CO2 capture enhancement in MOFs via the confinement of molecules

Abstract

Metal–organic frameworks (MOFs) have become the most promising molecular sponges to capture gases contributing to the greenhouse effect, e.g. CO₂, due to various desirable features such as tuneable pore shapes, sizes and functionalities, a great surface area, resistance to harsh conditions (wide ranges of pH, temperatures, humidity, etc.), ease of their preparation, and in most cases, a high degree of recovery. Thus, despite many MOFs adsorbing extensive amounts of CO₂ in their pristine form, it has been demonstrated that their uptake capability can be considerably enhanced when they are post-synthetically modified by the confinement of molecules with different polarities, as a result of new physical–chemical interactions between the pre-confined species and the CO₂ molecules within their cavities, for example, via the bottleneck effect, H-bonds and/or even π–π stacking interactions.

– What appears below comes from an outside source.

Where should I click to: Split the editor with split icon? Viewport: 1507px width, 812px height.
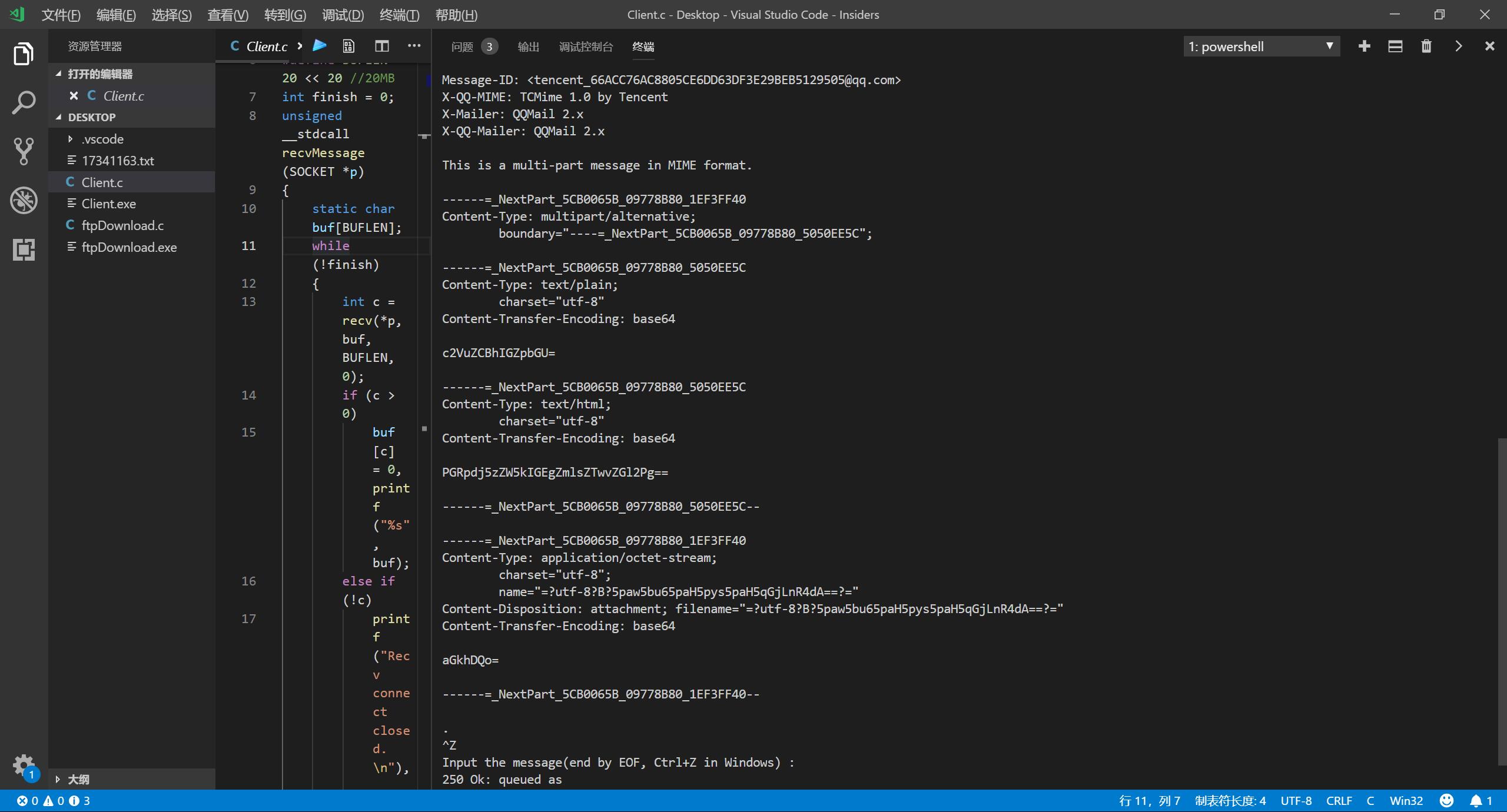(x=381, y=46)
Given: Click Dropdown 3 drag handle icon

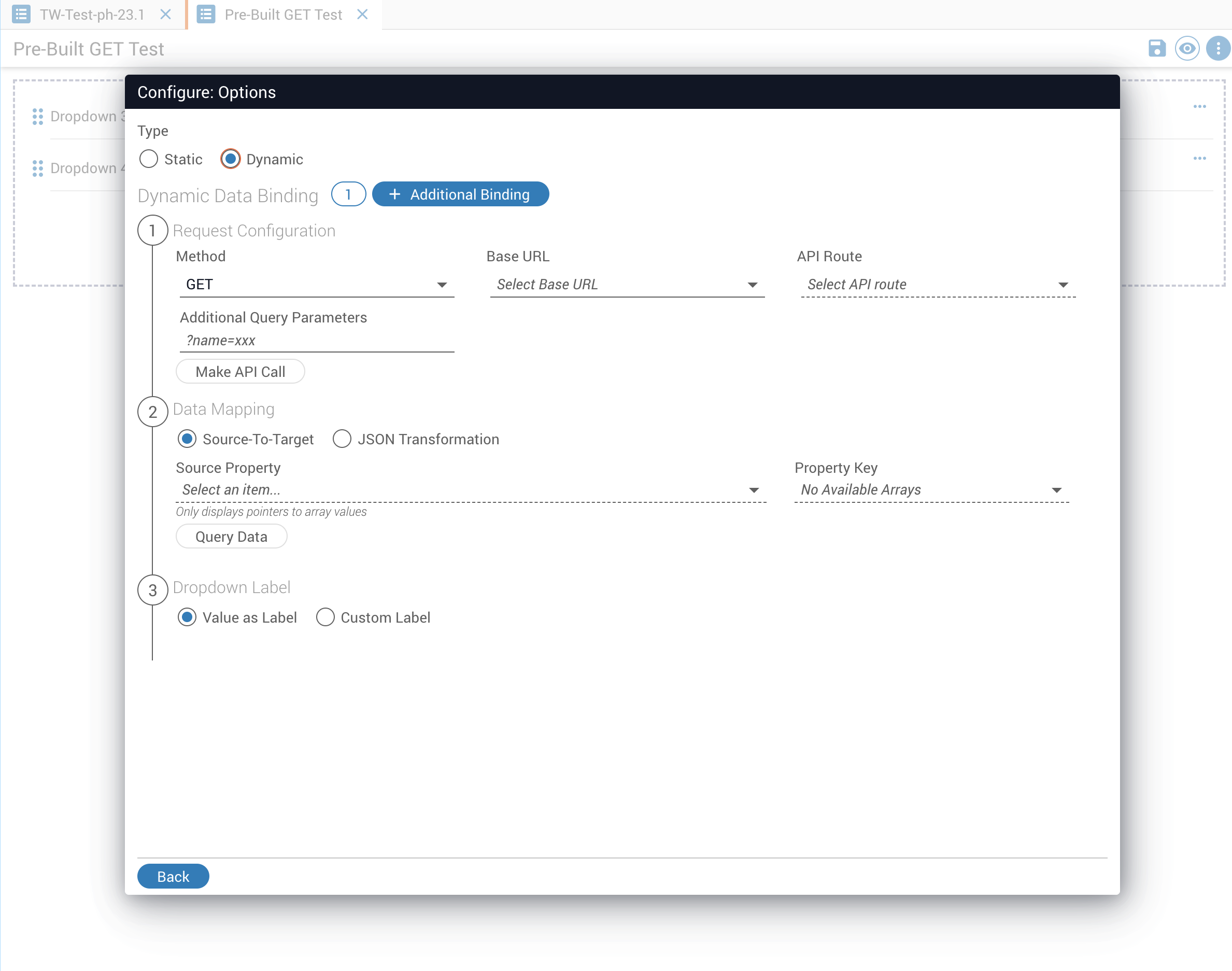Looking at the screenshot, I should [37, 117].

Thus, this review covers selected studies, mainly from the last five years, highlighting the most significant advances on the CO₂ enhanced uptake performance of selected MOFs with pre-adsorbed polar (water, alcohols, and amines) and non-polar (toluene and benzene) molecules, as well as some interesting findings from robust computational calculations behind understanding the nature of such host–guest interactions, with the latter one being a practical and useful tool in the research field.